Alors que les esprits s’échauffent suite aux violences survenues durant les manifestations de “gilets jaunes”, le gouvernement a décidé de faire amende honorable. Mardi 22 janvier, le ministre de l’Intérieur, Christophe Castaner, a ainsi annoncé devant une commission de l’Assemblée nationale que les forces de l’ordre équipées d’armes non létales devront, à partir de samedi, porter une caméra-piéton. Dans le viseur, l’arme dite de force intermédiaire LBD (lanceurs de balles de défense) de calibre 40 mm a été jugée responsable de multiples blessures et mutilations.
79 victimes de flashball
A ce titre, un rapport remis le 10 janvier 2018 par Jacques Toubon, le défenseur des droits, allait jusqu’à réclamer l’interdiction pure et simple de l’usage des LBD dans le cadre du maintien de l’ordre, du fait de leur « dangerosité » et des « risques disproportionnés ». Et pour cause, selon le décompte du journal « Libération », rien que dans le cadre du mouvement des gilets jaunes, 109 manifestants ou journalistes ont été blessés, dont 79 par des tirs de flashball. Parmi ces victimes, on dénombre pas moins de 15 personnes éborgnées.
La caméra-piéton devient obligatoire
Parmi les mesures prenant effet ces prochains jours, l’obligation du port d’une caméra-piéton depuis samedi 26 janvier soulève quelques interrogations. Notamment du fait des conditions précises de son utilisation. A cet égard, Eric Morvan, le directeur général de la Police nationale (DGPN) a publié mardi 22 janvier un télégramme illustrant ce fait.
Une mesure pas si efficace ?
Il est question des modèles Allwan, déjà bien connus des forces de l’ordre qui s’en servent dans le cadre de contrôles d’identité. Policiers et CRS devront donc accrocher ces caméras au niveau de leur ventre. Toujours est-il que, pour Thomas Toussaint, le délégué national de l’Unsa Police qui s’est confié au « Parisien », ce positionnement va « poser un problème technique ». Le CRS précise : « Quand vous faites usage d’un LBD, vous ne tirez pas de face, mais en position trois quarts. C’est une arme d’épaule qui oblige à prendre des appuis décalés et qui est équipée d’appareils de visée. » En d’autres termes, la caméra ne sera pas située face à la cible ! Pour résoudre ce problème, le DGPN pense à faire intervenir les policiers en binôme, l’un équipé du LBD, l’autre de la caméra. Or, vu le manque d’effectifs, cette consigne pourrait être difficilement applicable…
Un atout limité
Et ce n’est pas tout : il faut aussi compter avec la faible autonomie des batteries des caméras-piétons (seulement trois heures). En cas de maintien de l’ordre lors d’une manifestation, c’est clairement insuffisant. Pour pallier ce problème, la caméra ne devrait donc être activée qu’en cas de tir de flashball. Il s’agit donc de se coordonner pour anticiper le geste de son binôme.

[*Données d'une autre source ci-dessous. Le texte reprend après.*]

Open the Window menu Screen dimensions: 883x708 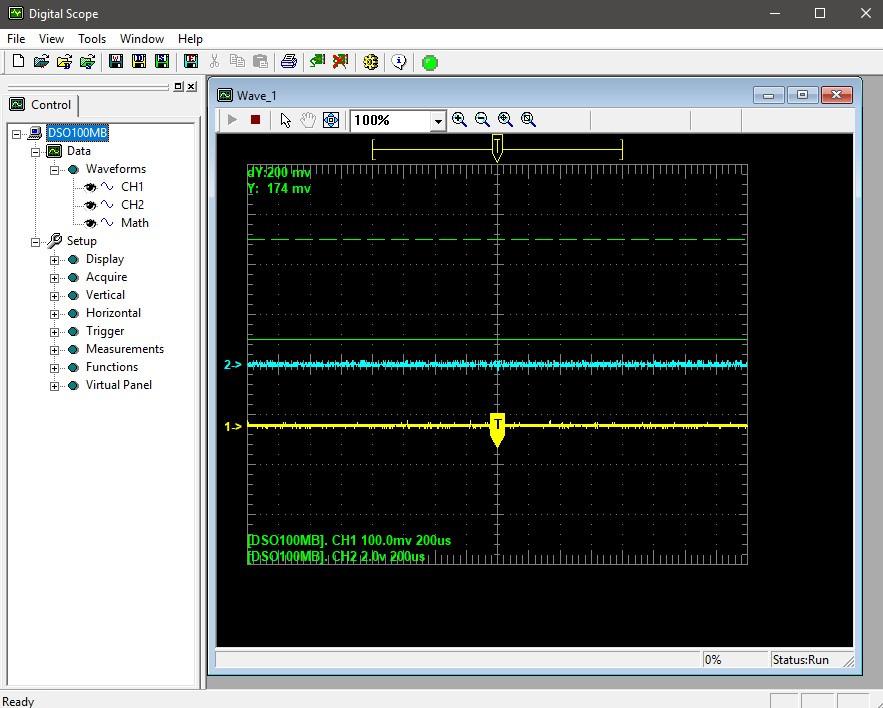[141, 38]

Pas d’obligation de filmer
Au regard de ces contraintes, la DGPN assure que « l’absence d’enregistrement » ne pourra « constituer un motif invalidant le recours au LBD ». Ce qui signifie que les policiers ou gendarmes ne sont pas dans l’obligation de filmer leurs tirs et qu’il n’existe aucune sanction à ce jour. Poudre aux yeux ou réelle mesure ? Il n’en demeure pas moins qu’à l’avenir, certaines armes pourraient être conçues avec une caméra directement intégrée.
Une loi anti-casseurs à l’Assemblée
Dans la nuit du 29 au 30 janvier, les débats à l’Assemblée nationale sur le texte « anti-casseurs » ont été particulièrement animés. Marietta Karamanli, députée PS de la Sarthe, y voit un « risque pour la liberté ». Jean-Luc Mélenchon a, pour sa part, estimé que Christophe Castaner devait « démissionner ». Pour le ministre de l’Intérieur, il s’agissait surtout de « stopper les brutes ». Cette proposition de loi à l’initiative des Républicains est, pour l’heure, soumise à l’examen des députés jusqu’à mercredi, avec plus de 200 amendements. Un vote solennel devrait avoir lieu le 5 février.